School just ended on Friday for me, but during the semester that’s exactly what I did: I found all the textbooks for my classes (albeit older versions, usually) in the library. By the end of the semester, I spent only $13 on books, and I had to spend that much only because the library didn’t have a copy of Don Quixote that had the same translator as the one that was found in the anthology textbook.

Of course, it seemed that there was only one copy of each of these textbooks, so if anyone else on campus besides me had tried this tactic, one of us would have been out of luck.

You seem astonished that universities in the U.S. are not culturally and administratively identical to German universities. And yet, it all seems to work out in the end, generally speaking.

And yes, the textbook racket sucks. Fact is, nobody gets exercised enough to really do anything about it, and as such it will continue to suck. It just doesn’t suck enough for any one person or group of people to take the initiative to change the system in a meaningful way. In my experience, university students (and, indeed, the public at large) are known more for their propensity to complain and vocally sound off about such matters than to actually do much about it. Surely there must be German words for inertia and apathy, and analagous imperfections in the German system.

I find the term “semester,” as used by Americans, to be misleading. “Term” works better. They can run from as short as one month to five months.

In Spanish a semestre is six months. In American English, not at all.

I’ve suggested this before to people. The look of “but… !!! wait why didn’t I think of that?” is priceless.

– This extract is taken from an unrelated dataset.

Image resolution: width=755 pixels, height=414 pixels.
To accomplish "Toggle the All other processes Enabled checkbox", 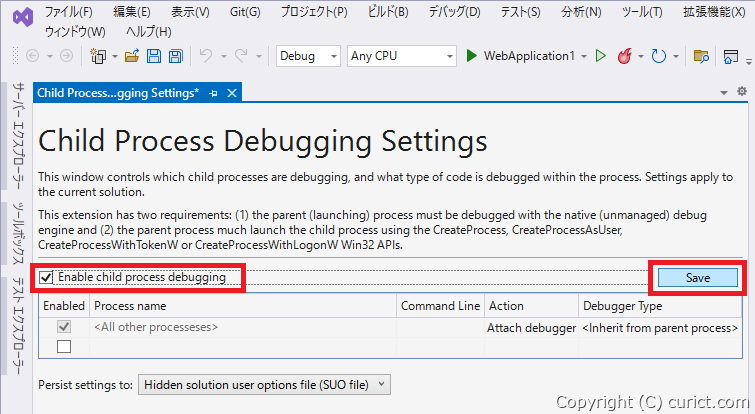I will (x=64, y=327).
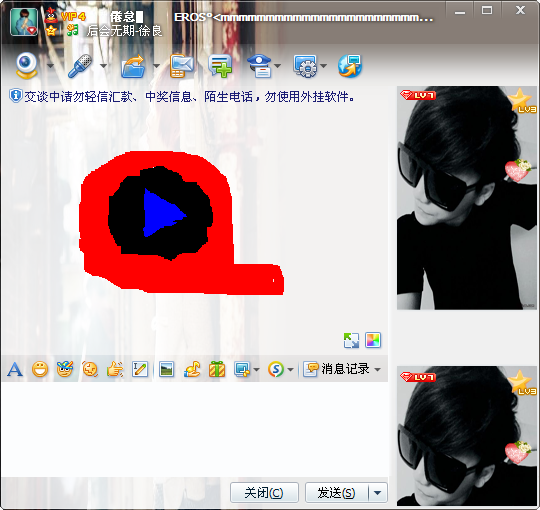Open the send file folder icon

[x=133, y=66]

To be fair, you can’t usually do this in the library or any copy shop that’s paying attention, as staff is supposed to stop you violating copyright on their watch.

One of my classes requires you to have your own copy of the book. He makes you write your name on it in marker in class.

  1. I like highlighting my books and writing notes in the margins. Post-it notes, too. How else do you indicate to yourself what parts are important for your research?

  2. I generally don’t like textbooks. There are some disciplines where you need them, sure, but most could be replaced by actual readings. On the other hand, I actually assigned my students a textbook this semester (as a complement to the lectures and primary source readings). It’s actually a really good one.

  3. Don’t get me started on students being babied at American universities. Seriously.

Back to grading…

The professor wrote the book, right? Or was one of the writers? :smiley:

Yep. He wrote the book. He includes a lot of exercises that we do in class. To be fair the book was relatively cheap ($37) and was really just a 3 inch binder with the text in it. It looked like he was trying to cut costs. He says he isn’t profiting from the sale of the book but I don’t buy it. He could easily markup the price $5 or so and we wouldn’t know the difference. He teaches 2 sections of this class, which have 20-30 students in it. That could be a decent chunk of change for someone on a community college professor salary.